** START RECORDS SHOWN **
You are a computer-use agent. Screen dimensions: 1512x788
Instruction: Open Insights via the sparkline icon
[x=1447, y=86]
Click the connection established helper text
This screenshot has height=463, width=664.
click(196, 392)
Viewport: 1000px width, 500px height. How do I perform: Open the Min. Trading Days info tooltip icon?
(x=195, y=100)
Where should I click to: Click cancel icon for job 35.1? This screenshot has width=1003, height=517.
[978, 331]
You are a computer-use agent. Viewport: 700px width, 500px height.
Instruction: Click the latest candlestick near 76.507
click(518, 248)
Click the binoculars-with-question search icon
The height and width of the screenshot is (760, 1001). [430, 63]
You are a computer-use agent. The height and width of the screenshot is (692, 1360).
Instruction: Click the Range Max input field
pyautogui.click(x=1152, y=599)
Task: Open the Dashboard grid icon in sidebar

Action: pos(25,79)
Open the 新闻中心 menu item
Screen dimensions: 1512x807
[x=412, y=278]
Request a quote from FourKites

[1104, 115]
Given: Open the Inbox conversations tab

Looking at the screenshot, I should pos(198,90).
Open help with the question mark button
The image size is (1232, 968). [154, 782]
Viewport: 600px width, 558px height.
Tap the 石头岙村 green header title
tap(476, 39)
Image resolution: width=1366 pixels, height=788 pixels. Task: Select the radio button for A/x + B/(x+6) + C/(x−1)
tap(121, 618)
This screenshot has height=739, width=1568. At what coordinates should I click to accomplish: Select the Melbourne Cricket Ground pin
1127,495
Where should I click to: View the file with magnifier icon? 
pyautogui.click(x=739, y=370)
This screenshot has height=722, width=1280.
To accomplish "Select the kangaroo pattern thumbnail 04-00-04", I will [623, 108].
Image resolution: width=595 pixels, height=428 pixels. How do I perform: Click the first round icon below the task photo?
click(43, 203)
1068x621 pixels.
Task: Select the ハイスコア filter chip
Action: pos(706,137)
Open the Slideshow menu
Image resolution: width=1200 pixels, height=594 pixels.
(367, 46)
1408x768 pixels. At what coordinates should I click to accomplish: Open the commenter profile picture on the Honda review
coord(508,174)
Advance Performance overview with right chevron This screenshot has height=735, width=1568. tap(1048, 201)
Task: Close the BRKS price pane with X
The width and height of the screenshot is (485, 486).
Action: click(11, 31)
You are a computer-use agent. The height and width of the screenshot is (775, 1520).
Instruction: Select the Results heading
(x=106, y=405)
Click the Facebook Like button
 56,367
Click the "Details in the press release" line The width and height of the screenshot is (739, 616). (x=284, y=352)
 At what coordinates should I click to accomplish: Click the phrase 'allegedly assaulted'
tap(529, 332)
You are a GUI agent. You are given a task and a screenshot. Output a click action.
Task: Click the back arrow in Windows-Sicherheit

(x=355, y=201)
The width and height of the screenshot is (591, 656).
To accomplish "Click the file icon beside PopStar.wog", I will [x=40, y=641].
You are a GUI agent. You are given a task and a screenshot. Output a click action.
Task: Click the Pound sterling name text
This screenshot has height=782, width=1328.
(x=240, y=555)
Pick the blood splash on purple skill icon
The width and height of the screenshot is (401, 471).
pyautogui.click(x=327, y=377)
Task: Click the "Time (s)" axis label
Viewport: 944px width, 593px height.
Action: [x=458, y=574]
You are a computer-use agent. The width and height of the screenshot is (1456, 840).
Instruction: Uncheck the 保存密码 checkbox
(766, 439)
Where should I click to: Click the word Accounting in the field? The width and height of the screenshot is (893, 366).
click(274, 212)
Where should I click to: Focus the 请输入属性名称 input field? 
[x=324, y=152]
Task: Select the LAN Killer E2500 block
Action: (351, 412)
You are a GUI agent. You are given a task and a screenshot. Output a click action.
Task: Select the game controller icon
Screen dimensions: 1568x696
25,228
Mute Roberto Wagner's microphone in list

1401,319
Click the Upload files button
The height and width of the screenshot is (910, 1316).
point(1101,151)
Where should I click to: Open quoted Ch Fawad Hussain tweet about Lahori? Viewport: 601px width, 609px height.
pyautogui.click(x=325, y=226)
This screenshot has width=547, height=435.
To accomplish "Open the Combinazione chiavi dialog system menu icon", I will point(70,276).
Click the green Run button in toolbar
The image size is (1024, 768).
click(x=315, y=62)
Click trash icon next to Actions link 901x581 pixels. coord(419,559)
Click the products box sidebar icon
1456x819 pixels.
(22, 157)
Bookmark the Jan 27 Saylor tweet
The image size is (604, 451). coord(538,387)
** END RECORDS SHOWN **
- WHAT THE EXERCISE ASKS -
Recast every line of the entries above as a Markdown table with the columns Row and Content, numbering the rows and omitting blank lines.

- SOLVED EXERCISE -
| Row | Content |
|---|---|
| 1 | You are a computer-use agent. Screen dimensions: 1512x788 |
| 2 | Instruction: Open Insights via the sparkline icon |
| 3 | [x=1447, y=86] |
| 4 | Click the connection established helper text |
| 5 | This screenshot has height=463, width=664. |
| 6 | click(196, 392) |
| 7 | Viewport: 1000px width, 500px height. How do I perform: Open the Min. Trading Days info tooltip icon? |
| 8 | (x=195, y=100) |
| 9 | Where should I click to: Click cancel icon for job 35.1? This screenshot has width=1003, height=517. |
| 10 | [978, 331] |
| 11 | You are a computer-use agent. Viewport: 700px width, 500px height. |
| 12 | Instruction: Click the latest candlestick near 76.507 |
| 13 | click(518, 248) |
| 14 | Click the binoculars-with-question search icon |
| 15 | The height and width of the screenshot is (760, 1001). [430, 63] |
| 16 | You are a computer-use agent. The height and width of the screenshot is (692, 1360). |
| 17 | Instruction: Click the Range Max input field |
| 18 | pyautogui.click(x=1152, y=599) |
| 19 | Task: Open the Dashboard grid icon in sidebar |
| 20 | Action: pos(25,79) |
| 21 | Open the 新闻中心 menu item |
| 22 | Screen dimensions: 1512x807 |
| 23 | [x=412, y=278] |
| 24 | Request a quote from FourKites |
| 25 | [1104, 115] |
| 26 | Given: Open the Inbox conversations tab |
| 27 | Looking at the screenshot, I should pos(198,90). |
| 28 | Open help with the question mark button |
| 29 | The image size is (1232, 968). [154, 782] |
| 30 | Viewport: 600px width, 558px height. |
| 31 | Tap the 石头岙村 green header title |
| 32 | tap(476, 39) |
| 33 | Image resolution: width=1366 pixels, height=788 pixels. Task: Select the radio button for A/x + B/(x+6) + C/(x−1) |
| 34 | tap(121, 618) |
| 35 | This screenshot has height=739, width=1568. At what coordinates should I click to accomplish: Select the Melbourne Cricket Ground pin |
| 36 | 1127,495 |
| 37 | Where should I click to: View the file with magnifier icon?  |
| 38 | pyautogui.click(x=739, y=370) |
| 39 | This screenshot has height=722, width=1280. |
| 40 | To accomplish "Select the kangaroo pattern thumbnail 04-00-04", I will [623, 108]. |
| 41 | Image resolution: width=595 pixels, height=428 pixels. How do I perform: Click the first round icon below the task photo? |
| 42 | click(43, 203) |
| 43 | 1068x621 pixels. |
| 44 | Task: Select the ハイスコア filter chip |
| 45 | Action: pos(706,137) |
| 46 | Open the Slideshow menu |
| 47 | Image resolution: width=1200 pixels, height=594 pixels. |
| 48 | (367, 46) |
| 49 | 1408x768 pixels. At what coordinates should I click to accomplish: Open the commenter profile picture on the Honda review |
| 50 | coord(508,174) |
| 51 | Advance Performance overview with right chevron This screenshot has height=735, width=1568. tap(1048, 201) |
| 52 | Task: Close the BRKS price pane with X |
| 53 | The width and height of the screenshot is (485, 486). |
| 54 | Action: click(11, 31) |
| 55 | You are a computer-use agent. The height and width of the screenshot is (775, 1520). |
| 56 | Instruction: Select the Results heading |
| 57 | (x=106, y=405) |
| 58 | Click the Facebook Like button |
| 59 |  56,367 |
| 60 | Click the "Details in the press release" line The width and height of the screenshot is (739, 616). (x=284, y=352) |
| 61 |  At what coordinates should I click to accomplish: Click the phrase 'allegedly assaulted' |
| 62 | tap(529, 332) |
| 63 | You are a GUI agent. You are given a task and a screenshot. Output a click action. |
| 64 | Task: Click the back arrow in Windows-Sicherheit |
| 65 | (x=355, y=201) |
| 66 | The width and height of the screenshot is (591, 656). |
| 67 | To accomplish "Click the file icon beside PopStar.wog", I will [x=40, y=641]. |
| 68 | You are a GUI agent. You are given a task and a screenshot. Output a click action. |
| 69 | Task: Click the Pound sterling name text |
| 70 | This screenshot has height=782, width=1328. |
| 71 | (x=240, y=555) |
| 72 | Pick the blood splash on purple skill icon |
| 73 | The width and height of the screenshot is (401, 471). |
| 74 | pyautogui.click(x=327, y=377) |
| 75 | Task: Click the "Time (s)" axis label |
| 76 | Viewport: 944px width, 593px height. |
| 77 | Action: [x=458, y=574] |
| 78 | You are a computer-use agent. The width and height of the screenshot is (1456, 840). |
| 79 | Instruction: Uncheck the 保存密码 checkbox |
| 80 | (766, 439) |
| 81 | Where should I click to: Click the word Accounting in the field? The width and height of the screenshot is (893, 366). |
| 82 | click(274, 212) |
| 83 | Where should I click to: Focus the 请输入属性名称 input field?  |
| 84 | [x=324, y=152] |
| 85 | Task: Select the LAN Killer E2500 block |
| 86 | Action: (351, 412) |
| 87 | You are a GUI agent. You are given a task and a screenshot. Output a click action. |
| 88 | Task: Select the game controller icon |
| 89 | Screen dimensions: 1568x696 |
| 90 | 25,228 |
| 91 | Mute Roberto Wagner's microphone in list |
| 92 | 1401,319 |
| 93 | Click the Upload files button |
| 94 | The height and width of the screenshot is (910, 1316). |
| 95 | point(1101,151) |
| 96 | Where should I click to: Open quoted Ch Fawad Hussain tweet about Lahori? Viewport: 601px width, 609px height. |
| 97 | pyautogui.click(x=325, y=226) |
| 98 | This screenshot has width=547, height=435. |
| 99 | To accomplish "Open the Combinazione chiavi dialog system menu icon", I will point(70,276). |
| 100 | Click the green Run button in toolbar |
| 101 | The image size is (1024, 768). |
| 102 | click(x=315, y=62) |
| 103 | Click trash icon next to Actions link 901x581 pixels. coord(419,559) |
| 104 | Click the products box sidebar icon |
| 105 | 1456x819 pixels. |
| 106 | (22, 157) |
| 107 | Bookmark the Jan 27 Saylor tweet |
| 108 | The image size is (604, 451). coord(538,387) |